== What you need to do ==
All lines from the one with "Where should I click to: Open the Docs" onward, through the last line of the records below, are to be retyped word for word.

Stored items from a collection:
_ _ _ _ _
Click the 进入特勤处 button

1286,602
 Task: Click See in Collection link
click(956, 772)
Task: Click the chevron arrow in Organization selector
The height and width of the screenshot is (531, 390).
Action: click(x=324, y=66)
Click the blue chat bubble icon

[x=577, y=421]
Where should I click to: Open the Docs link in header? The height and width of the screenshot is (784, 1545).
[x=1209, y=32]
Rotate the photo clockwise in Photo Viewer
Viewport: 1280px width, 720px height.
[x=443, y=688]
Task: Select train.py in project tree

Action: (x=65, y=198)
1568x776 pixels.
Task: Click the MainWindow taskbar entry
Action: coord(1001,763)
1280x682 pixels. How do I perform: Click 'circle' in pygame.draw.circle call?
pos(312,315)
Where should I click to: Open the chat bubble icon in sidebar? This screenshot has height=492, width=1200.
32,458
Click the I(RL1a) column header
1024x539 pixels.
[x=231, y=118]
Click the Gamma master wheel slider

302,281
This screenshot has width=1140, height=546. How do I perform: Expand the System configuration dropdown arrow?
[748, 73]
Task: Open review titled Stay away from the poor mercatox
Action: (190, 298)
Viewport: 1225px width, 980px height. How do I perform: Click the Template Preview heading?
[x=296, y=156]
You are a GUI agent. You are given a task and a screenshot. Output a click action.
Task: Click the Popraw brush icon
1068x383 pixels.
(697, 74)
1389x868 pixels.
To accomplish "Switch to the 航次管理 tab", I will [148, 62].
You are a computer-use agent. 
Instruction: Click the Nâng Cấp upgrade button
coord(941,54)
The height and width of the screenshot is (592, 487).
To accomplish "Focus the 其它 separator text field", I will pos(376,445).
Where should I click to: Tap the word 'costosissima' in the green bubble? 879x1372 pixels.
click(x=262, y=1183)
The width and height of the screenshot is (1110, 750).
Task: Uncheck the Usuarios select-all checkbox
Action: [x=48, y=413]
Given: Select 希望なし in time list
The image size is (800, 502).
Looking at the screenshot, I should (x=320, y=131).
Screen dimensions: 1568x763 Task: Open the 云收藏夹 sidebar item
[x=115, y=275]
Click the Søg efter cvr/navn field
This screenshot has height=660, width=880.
_ _ _ _ _
== Answer to this task ==
Where should I click to: Open the Docs link in header? The height and width of the screenshot is (784, 1545).
[x=1209, y=32]
Rotate the photo clockwise in Photo Viewer
Viewport: 1280px width, 720px height.
[x=443, y=688]
Task: Select train.py in project tree

Action: (x=65, y=198)
1568x776 pixels.
Task: Click the MainWindow taskbar entry
Action: coord(1001,763)
1280x682 pixels. How do I perform: Click 'circle' in pygame.draw.circle call?
pos(312,315)
Where should I click to: Open the chat bubble icon in sidebar? This screenshot has height=492, width=1200.
32,458
Click the I(RL1a) column header
1024x539 pixels.
[x=231, y=118]
Click the Gamma master wheel slider

302,281
This screenshot has width=1140, height=546. How do I perform: Expand the System configuration dropdown arrow?
[748, 73]
Task: Open review titled Stay away from the poor mercatox
Action: (190, 298)
Viewport: 1225px width, 980px height. How do I perform: Click the Template Preview heading?
[x=296, y=156]
You are a GUI agent. You are given a task and a screenshot. Output a click action.
Task: Click the Popraw brush icon
1068x383 pixels.
(697, 74)
1389x868 pixels.
To accomplish "Switch to the 航次管理 tab", I will [148, 62].
You are a computer-use agent. 
Instruction: Click the Nâng Cấp upgrade button
coord(941,54)
The height and width of the screenshot is (592, 487).
To accomplish "Focus the 其它 separator text field", I will pos(376,445).
Where should I click to: Tap the word 'costosissima' in the green bubble? 879x1372 pixels.
click(x=262, y=1183)
The width and height of the screenshot is (1110, 750).
Task: Uncheck the Usuarios select-all checkbox
Action: [x=48, y=413]
Given: Select 希望なし in time list
The image size is (800, 502).
Looking at the screenshot, I should (x=320, y=131).
Screen dimensions: 1568x763 Task: Open the 云收藏夹 sidebar item
[x=115, y=275]
Click the Søg efter cvr/navn field
This screenshot has height=660, width=880.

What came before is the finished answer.